Folha de S. Paulo


Cientistas demonstram capacidade dos bichos de prever terremotos

Aparentando certa conexão profunda com a natureza, animais conseguem "prever" catástrofes naturais, como terremotos e tsunamis.

Um novo trabalho propõe que há uma explicação científica: o atrito das placas tectônicas desencadearia fenômenos geofísicos que alteram a atmosfera de um modo detectável pelos animais.

Já existiam muitas evidências do fenômeno. Em 2005, quando um grande tsunami que atingiu a Ásia, muitos elefantes do Sri Lanka fugiram das terras mais baixas para outras mais altas, escapando da morte. Em 2010, sapos abandonaram uma lagoa na Itália cinco dias antes de um terremoto que provavelmente os exterminaria.

Como essas, há outras observações, boa parte em laboratório, de alterações do comportamento animal antes de um evento sísmico. No entanto, há certa fragilidade em confiar nessas observações já que não havia um método que permitisse reproduzi-las.
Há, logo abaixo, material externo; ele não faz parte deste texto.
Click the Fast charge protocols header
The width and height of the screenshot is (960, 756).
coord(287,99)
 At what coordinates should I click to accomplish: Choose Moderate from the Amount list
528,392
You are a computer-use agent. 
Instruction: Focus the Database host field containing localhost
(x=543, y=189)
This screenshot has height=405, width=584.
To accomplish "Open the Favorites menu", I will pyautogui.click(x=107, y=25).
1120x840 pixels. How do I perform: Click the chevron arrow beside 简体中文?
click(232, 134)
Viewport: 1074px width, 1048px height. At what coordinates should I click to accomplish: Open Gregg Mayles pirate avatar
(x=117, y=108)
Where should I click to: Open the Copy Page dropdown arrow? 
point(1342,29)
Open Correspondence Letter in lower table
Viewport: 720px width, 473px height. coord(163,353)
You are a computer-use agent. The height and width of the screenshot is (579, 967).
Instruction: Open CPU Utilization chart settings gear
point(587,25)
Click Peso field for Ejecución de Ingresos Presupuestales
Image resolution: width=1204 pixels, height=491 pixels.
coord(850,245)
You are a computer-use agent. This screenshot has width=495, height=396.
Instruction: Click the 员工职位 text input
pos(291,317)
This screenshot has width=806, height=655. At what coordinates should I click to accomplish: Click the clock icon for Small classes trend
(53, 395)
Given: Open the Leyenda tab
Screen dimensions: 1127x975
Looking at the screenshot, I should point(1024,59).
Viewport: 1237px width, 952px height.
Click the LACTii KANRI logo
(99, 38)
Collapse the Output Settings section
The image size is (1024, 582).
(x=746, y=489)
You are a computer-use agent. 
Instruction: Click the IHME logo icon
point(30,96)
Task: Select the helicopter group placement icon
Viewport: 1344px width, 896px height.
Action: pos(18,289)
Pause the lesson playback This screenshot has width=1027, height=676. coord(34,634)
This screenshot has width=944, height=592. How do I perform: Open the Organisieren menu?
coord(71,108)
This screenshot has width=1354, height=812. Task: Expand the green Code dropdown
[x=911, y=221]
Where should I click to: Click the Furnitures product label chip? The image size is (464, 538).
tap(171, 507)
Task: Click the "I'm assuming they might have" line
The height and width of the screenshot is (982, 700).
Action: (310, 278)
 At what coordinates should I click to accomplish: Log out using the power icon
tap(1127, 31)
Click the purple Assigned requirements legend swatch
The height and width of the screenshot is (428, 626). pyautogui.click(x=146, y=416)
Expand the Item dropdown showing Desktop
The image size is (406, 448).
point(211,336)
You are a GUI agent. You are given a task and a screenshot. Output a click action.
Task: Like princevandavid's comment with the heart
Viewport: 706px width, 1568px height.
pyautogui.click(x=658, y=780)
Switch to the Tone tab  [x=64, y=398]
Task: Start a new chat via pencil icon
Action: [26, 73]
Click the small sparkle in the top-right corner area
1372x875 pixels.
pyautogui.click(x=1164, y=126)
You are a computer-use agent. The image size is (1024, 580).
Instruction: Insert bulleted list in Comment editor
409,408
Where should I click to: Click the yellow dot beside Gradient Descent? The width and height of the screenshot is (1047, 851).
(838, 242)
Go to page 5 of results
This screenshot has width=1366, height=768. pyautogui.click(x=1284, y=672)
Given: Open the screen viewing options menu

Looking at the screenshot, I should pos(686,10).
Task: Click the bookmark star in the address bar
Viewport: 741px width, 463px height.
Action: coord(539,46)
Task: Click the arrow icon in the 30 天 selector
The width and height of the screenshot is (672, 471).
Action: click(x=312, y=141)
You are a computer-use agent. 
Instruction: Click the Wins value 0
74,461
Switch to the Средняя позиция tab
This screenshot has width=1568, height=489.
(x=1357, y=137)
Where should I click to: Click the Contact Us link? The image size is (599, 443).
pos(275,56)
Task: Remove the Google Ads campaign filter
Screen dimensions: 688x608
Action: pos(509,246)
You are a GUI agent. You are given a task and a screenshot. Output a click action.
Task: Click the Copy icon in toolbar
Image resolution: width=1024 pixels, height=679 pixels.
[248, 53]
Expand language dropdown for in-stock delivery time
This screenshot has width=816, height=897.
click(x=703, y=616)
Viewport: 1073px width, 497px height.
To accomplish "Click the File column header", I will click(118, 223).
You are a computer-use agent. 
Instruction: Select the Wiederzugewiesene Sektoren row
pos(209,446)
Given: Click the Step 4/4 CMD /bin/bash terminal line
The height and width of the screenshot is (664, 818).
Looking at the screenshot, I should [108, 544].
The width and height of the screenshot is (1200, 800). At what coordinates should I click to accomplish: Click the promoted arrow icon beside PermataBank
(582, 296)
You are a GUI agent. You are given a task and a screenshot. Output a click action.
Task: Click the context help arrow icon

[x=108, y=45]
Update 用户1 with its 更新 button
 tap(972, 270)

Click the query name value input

Um grupo de cientistas, entre eles o físico Jean Pierre Raulin, da Universidade Presbiteriana Mackenzie, resolveu estudar o fenômeno.

Junto com Rachel Grant e Friedemann Freund, do Reino Unido e dos EUA, respectivamente, eles realizaram um "big brother" com aves e mamíferos do Parque Nacional de Yanachaga, no Peru, onde foi sentido um terremoto de magnitude 7 (forte) em 24 de agosto de 2011.

Usando nove câmeras armadilhas, que filmavam quando havia movimento, eles analisaram a presença de animais em um certo perímetro, a 900 metros de altitude. Conforme se aproximava o dia do terremoto, cada vez menos animais davam as caras para as câmeras. Isso começou a acontecer três semanas antes do terremoto. Na última semana, quase nenhum animal aparecia.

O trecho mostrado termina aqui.